Edited to Add: I did see one example of a MS that had the "Book I" and quote at the top, just above "Chapter One". What do you think of something like that?

Andrea_James
03-03-2012, 09:28 PM
Is the quote important to the plot or premise of the story? Does it help the reader understand what's about to happen? For instance, if I remember right, Atwood uses a quote from The Odyssey in The Penelopeiad, because The Penelopeiad is a feminist re-working of The Odyssey, and, while a fabulous book on its own, makes less sense if it's divorced from its original context. Is your work specifically referencing this quote as a fundamental aspect of its concept, or is it just a nice piece of writing that happens to correspond to some element of what you've written? If it's the first, then include the quote (but don't let it take up your entire first page--re-format!). If it's the second, wait for a later stage in the process. And if it's the second, be prepared to have an agent or editor tell you to cut it.

priceless1
03-03-2012, 09:43 PM
Basically my novel is split in half, divided into "Book I" and "Book II" . . . and each "book" is subtitled and has a quote on its title page. Do I include this in the manuscript when I submit it?
I agree with you. I would suggest saving that for when they ask to read the full.

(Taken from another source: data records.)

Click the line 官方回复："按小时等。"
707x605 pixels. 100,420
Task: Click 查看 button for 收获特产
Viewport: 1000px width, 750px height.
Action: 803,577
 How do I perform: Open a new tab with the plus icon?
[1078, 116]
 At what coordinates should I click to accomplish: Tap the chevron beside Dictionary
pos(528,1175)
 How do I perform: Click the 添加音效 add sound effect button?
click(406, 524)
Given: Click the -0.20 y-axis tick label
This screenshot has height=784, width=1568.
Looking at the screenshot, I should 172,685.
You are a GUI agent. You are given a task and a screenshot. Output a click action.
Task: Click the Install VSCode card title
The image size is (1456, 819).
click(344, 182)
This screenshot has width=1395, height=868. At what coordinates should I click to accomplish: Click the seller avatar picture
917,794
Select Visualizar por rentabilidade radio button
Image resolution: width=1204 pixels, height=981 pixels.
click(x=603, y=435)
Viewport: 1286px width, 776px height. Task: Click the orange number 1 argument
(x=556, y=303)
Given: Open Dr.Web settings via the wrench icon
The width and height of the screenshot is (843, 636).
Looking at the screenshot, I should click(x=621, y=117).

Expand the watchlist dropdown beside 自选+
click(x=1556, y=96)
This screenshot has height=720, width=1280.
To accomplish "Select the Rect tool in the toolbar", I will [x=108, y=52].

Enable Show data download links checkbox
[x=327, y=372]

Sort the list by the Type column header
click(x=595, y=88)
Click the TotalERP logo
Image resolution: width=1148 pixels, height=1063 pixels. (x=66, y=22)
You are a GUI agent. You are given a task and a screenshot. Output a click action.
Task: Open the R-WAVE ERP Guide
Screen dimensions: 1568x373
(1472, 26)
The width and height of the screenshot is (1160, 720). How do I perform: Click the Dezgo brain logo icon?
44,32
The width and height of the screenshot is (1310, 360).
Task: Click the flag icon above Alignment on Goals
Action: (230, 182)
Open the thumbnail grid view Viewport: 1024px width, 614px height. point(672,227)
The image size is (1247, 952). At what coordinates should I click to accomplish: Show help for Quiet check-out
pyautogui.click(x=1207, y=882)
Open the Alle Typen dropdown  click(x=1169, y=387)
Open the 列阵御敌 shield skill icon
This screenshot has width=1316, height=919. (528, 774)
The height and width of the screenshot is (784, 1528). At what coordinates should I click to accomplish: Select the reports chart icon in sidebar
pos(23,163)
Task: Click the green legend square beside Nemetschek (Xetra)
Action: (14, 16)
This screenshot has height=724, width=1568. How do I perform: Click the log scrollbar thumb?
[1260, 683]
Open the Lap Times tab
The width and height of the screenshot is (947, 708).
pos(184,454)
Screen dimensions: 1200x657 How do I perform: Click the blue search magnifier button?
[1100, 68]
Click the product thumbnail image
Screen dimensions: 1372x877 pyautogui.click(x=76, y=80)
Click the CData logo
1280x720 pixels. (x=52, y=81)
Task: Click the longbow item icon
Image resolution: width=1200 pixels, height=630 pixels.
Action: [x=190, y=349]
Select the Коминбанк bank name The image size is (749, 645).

In a similar vein (just out of curiosity) at what point do I submit an author's note, or acknowledgements/dedication? Is that something that comes later, once a publisher's shown interest? Or do I include those in the original manuscript that I submit to agents?
Those aren't even a blip on anyone's radar until the editor is ready to take your book to be printed into ARCs. If you have them, fine. You'd submit them to your editor along with your full manuscript. But your agent won't normally care about these elements, since they're trying to sell the story. In fact, all the agents I work with remove them from the manuscript before they send them to me during the query stage.

Orianna2000
03-03-2012, 11:37 PM
Good to know, thanks!

writerGDW
03-05-2012, 12:41 AM
When I've submitted fulls for my memoir, I have included an "afterword" and "author's note" at the end. This is because I want the agent to know that I changed some names to protect privacy, and that, where possible, I verified facts with people who were there.

Just wanted to throw that out there...I think in some cases it's helpful to include early on.

Orianna2000
03-05-2012, 01:14 AM
If you include an afterward, which I was thinking of doing, do you still put "End" at the end of the novel? Or does that go at the end of the book, after the author's note at the end?

writerGDW
03-05-2012, 01:59 AM
I didn't put the word "End" at the end. I didn't think that was necessary.

Orianna2000
03-05-2012, 02:15 AM
I don't know if it's strictly necessary or not, but I've read more than one "manuscript formatting" website that suggests you put "End" or "The End" so the agent/publisher knows for sure that your story is done. Sometimes novels' endings aren't quite obvious. Many times I've turned the page of a book expecting more, only to find that it was done. There was no more. I could see how an editor or agent would want to know for sure, so they don't waste time wondering if they're missing a page. But again, I don't know if this is a "rule" or just a suggestion.

eqb
03-05-2012, 11:51 PM
I don't put END, but I do use the ### symbol, which means the same thing. As you said, it clearly marks the end of the ms.